### Exercise directions
Line by line, repeat the material below exactly and leave the images out.

################

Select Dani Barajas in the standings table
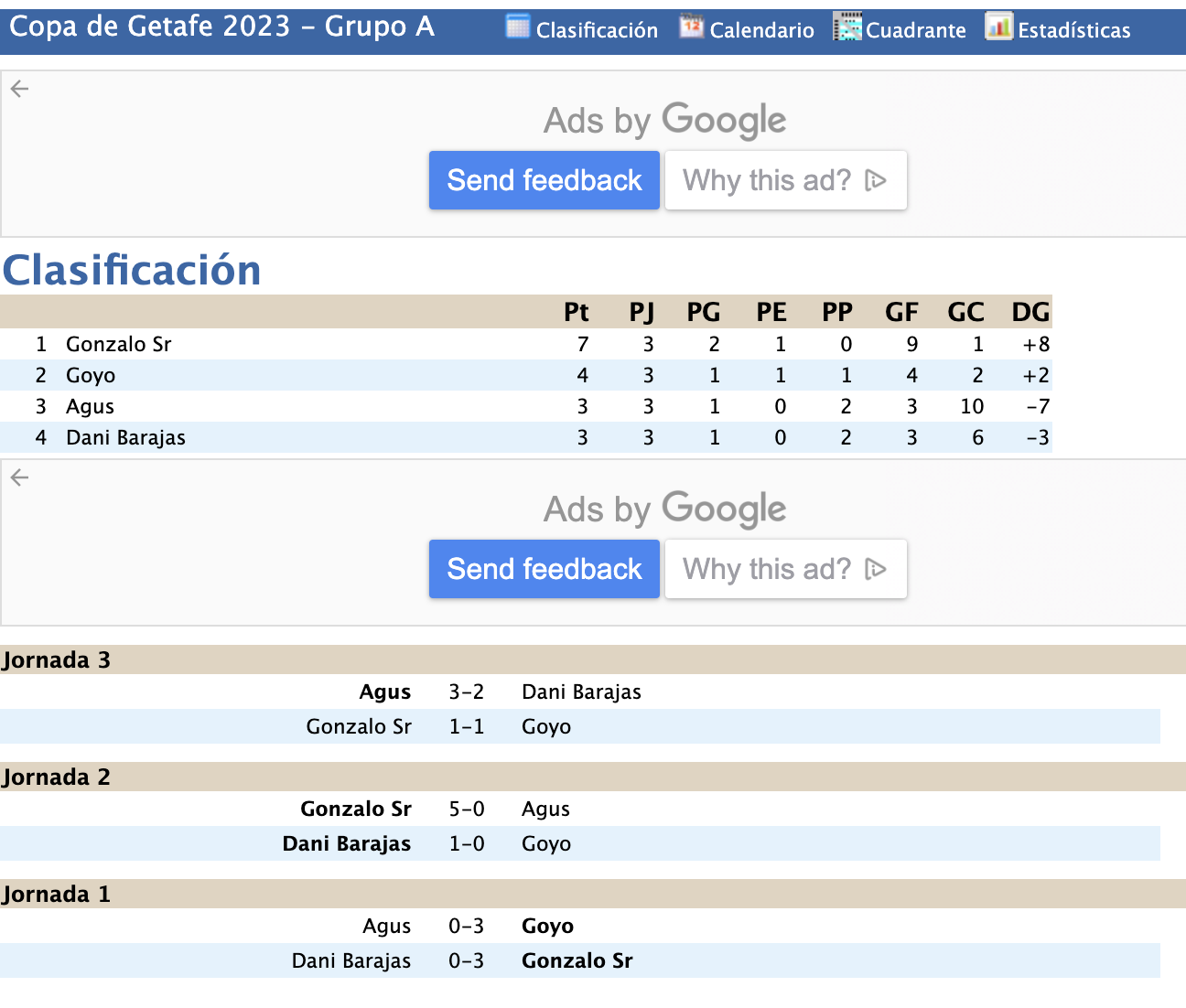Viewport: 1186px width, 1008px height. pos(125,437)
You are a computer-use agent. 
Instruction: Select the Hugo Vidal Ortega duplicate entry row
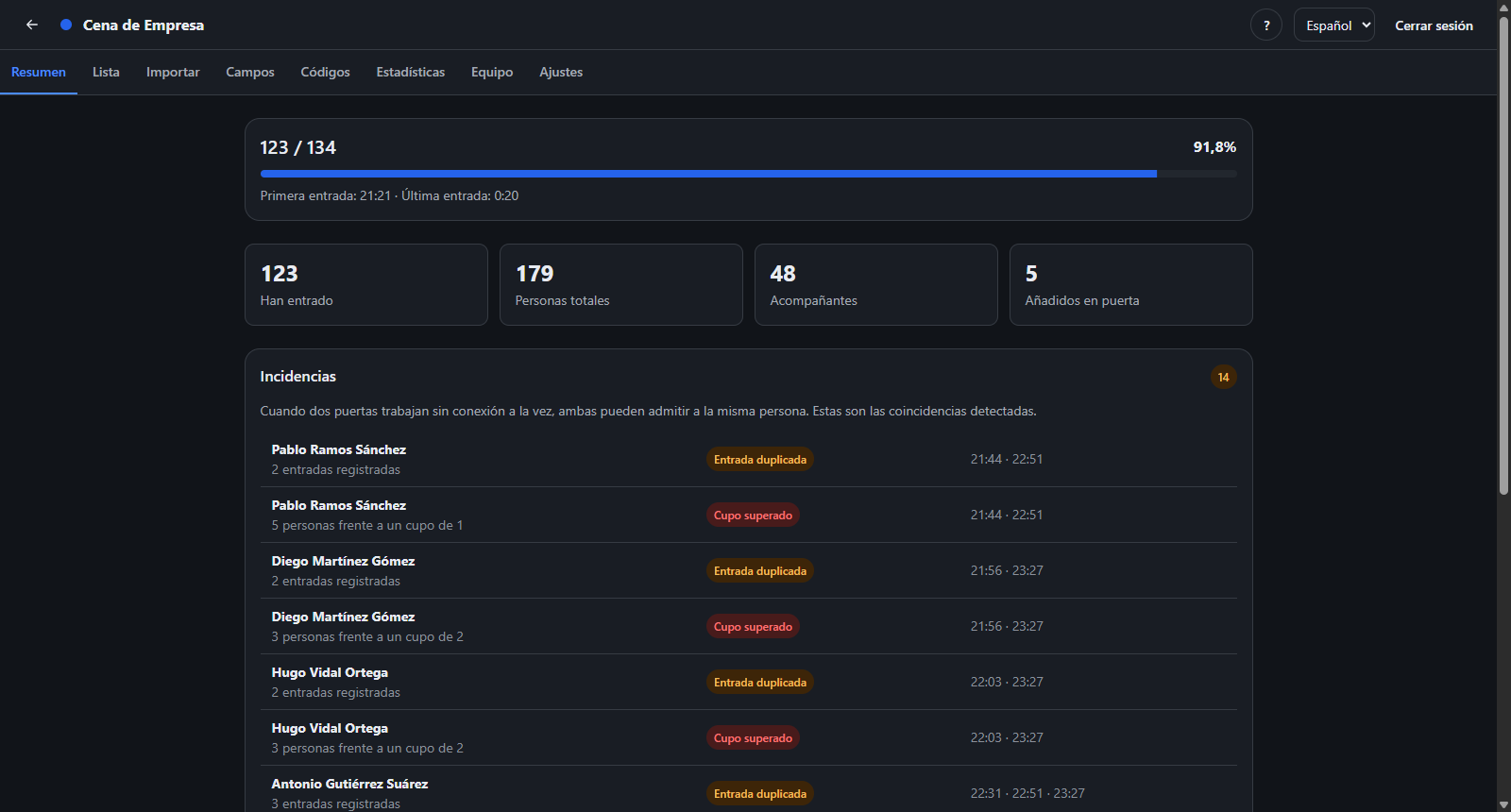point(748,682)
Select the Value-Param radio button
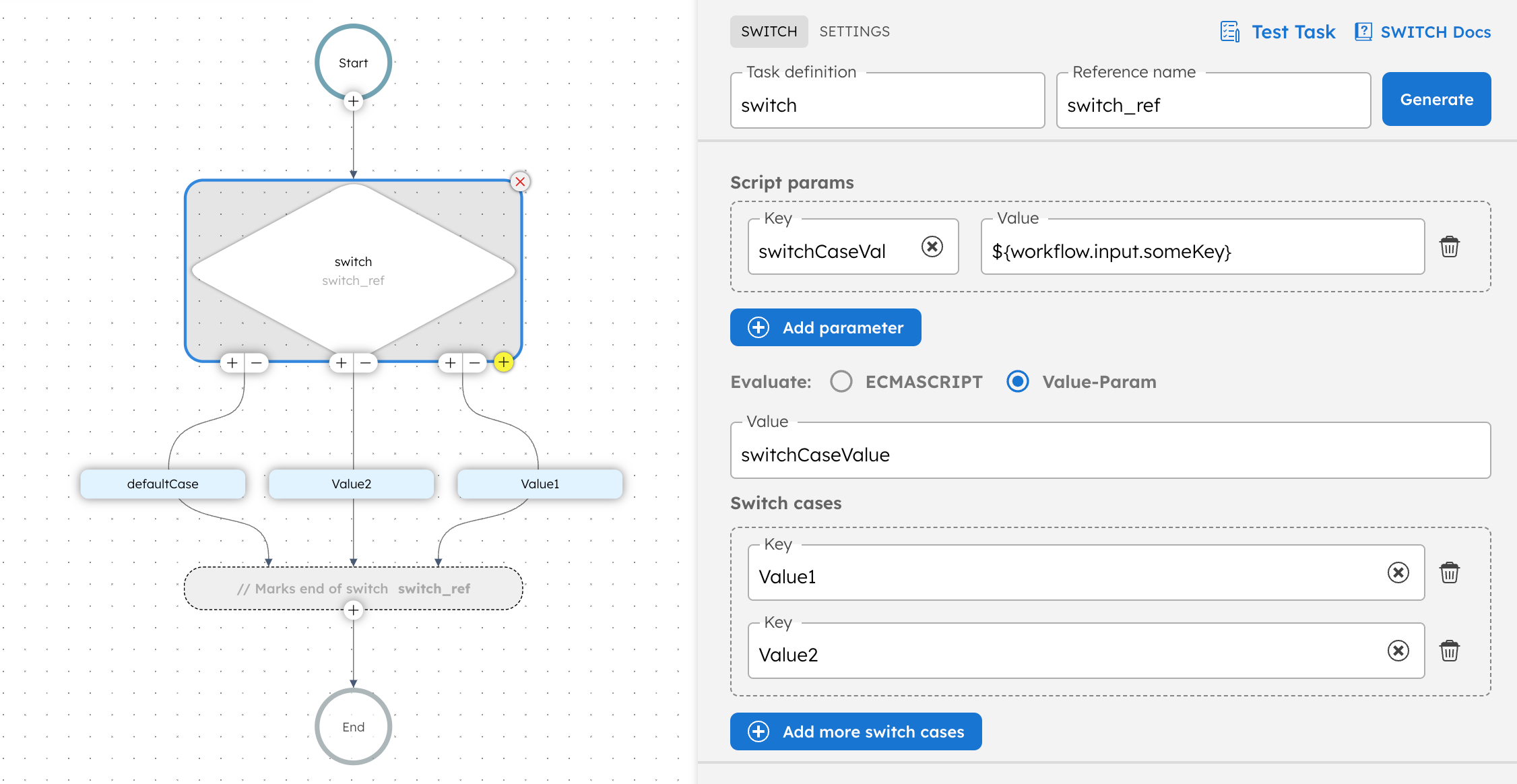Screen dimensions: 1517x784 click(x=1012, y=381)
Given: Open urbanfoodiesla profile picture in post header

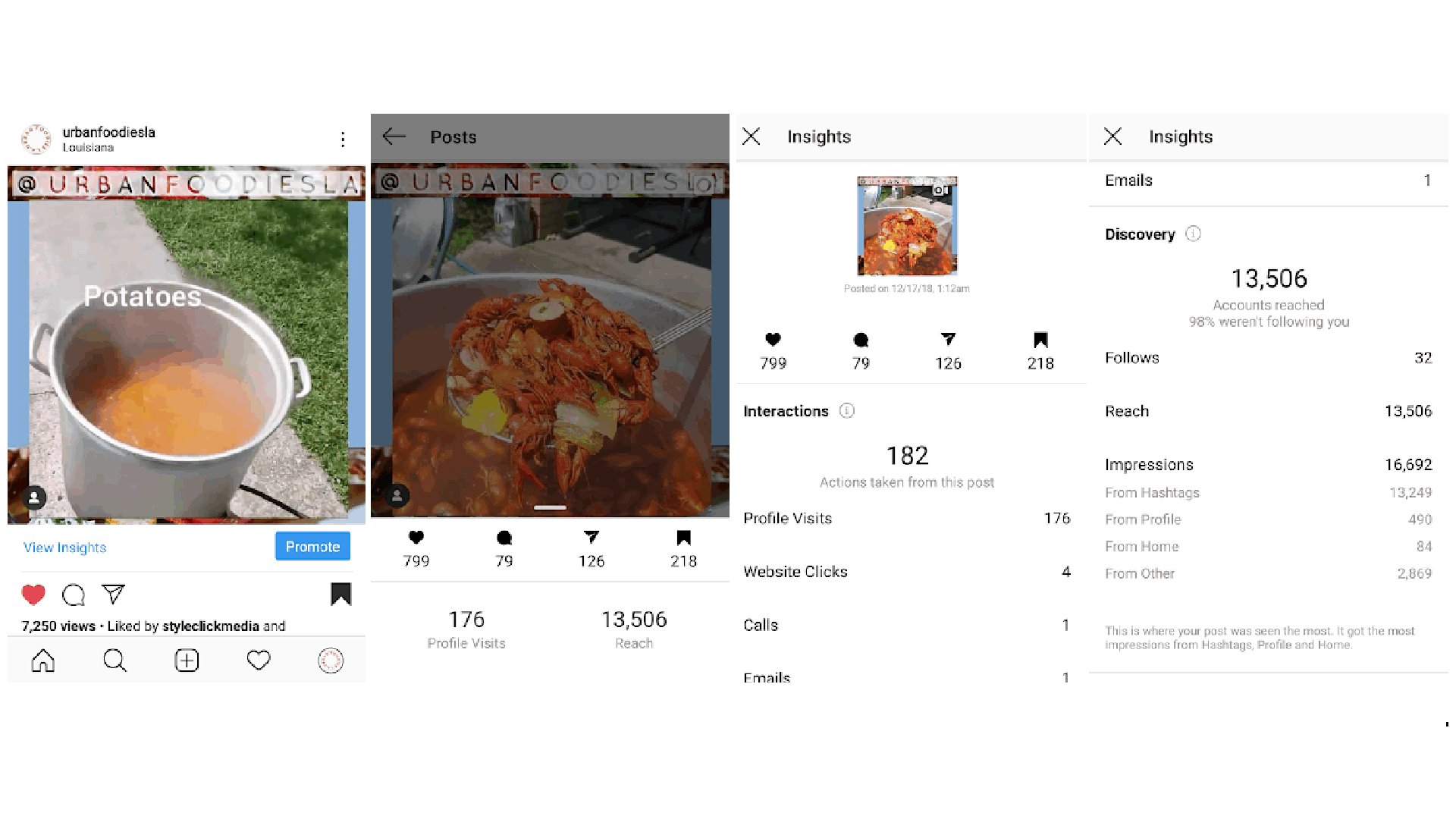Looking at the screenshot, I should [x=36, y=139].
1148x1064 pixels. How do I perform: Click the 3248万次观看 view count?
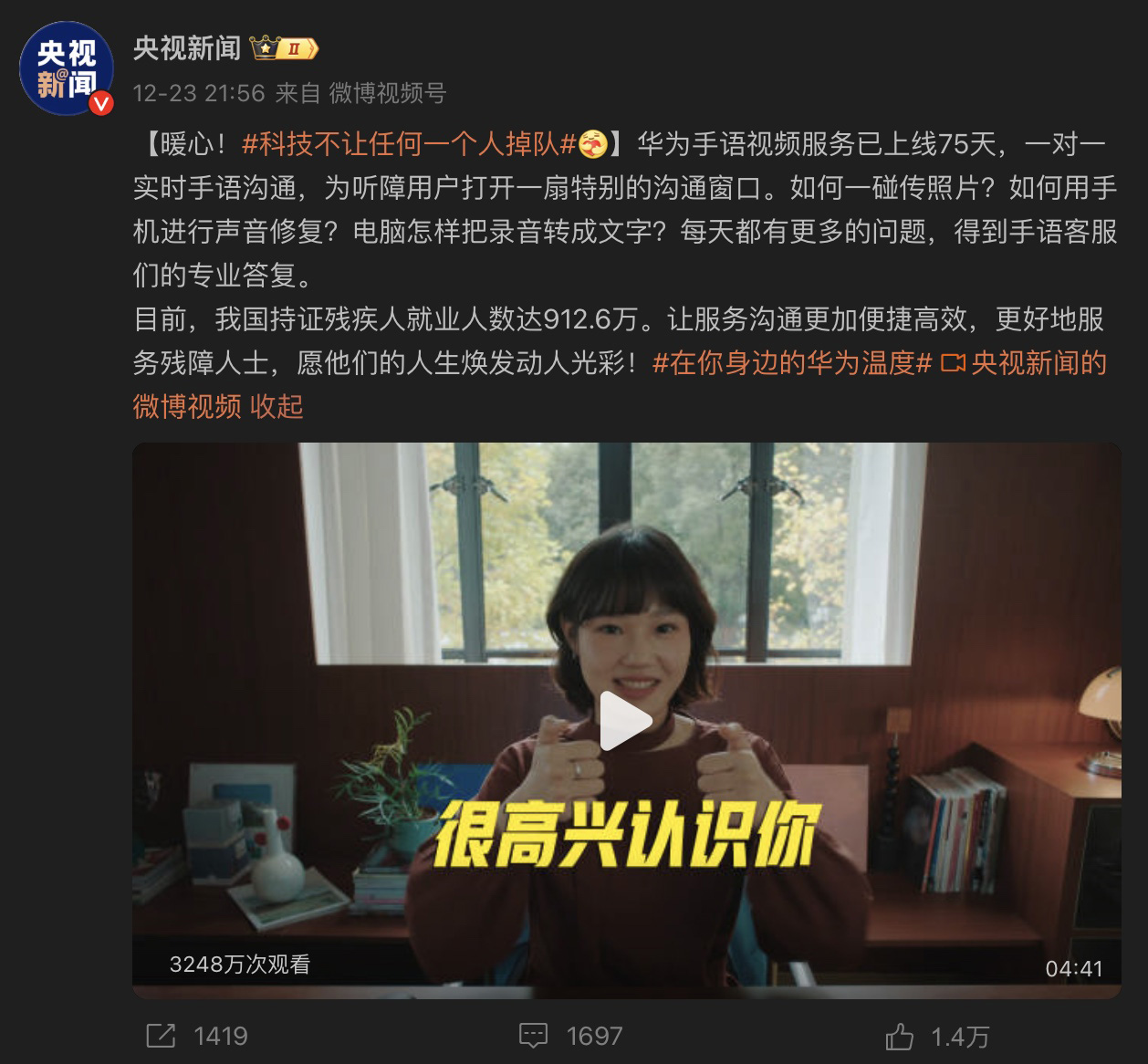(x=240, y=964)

################

### Solution for this task
Select Dani Barajas in the standings table
Viewport: 1186px width, 1008px height. pos(125,437)
You are a computer-use agent. 
Instruction: Select the Hugo Vidal Ortega duplicate entry row
point(748,682)
Select the Value-Param radio button
Screen dimensions: 1517x784 click(x=1012, y=381)
Given: Open urbanfoodiesla profile picture in post header

Looking at the screenshot, I should [x=36, y=139].
1148x1064 pixels. How do I perform: Click the 3248万次观看 view count?
(x=240, y=964)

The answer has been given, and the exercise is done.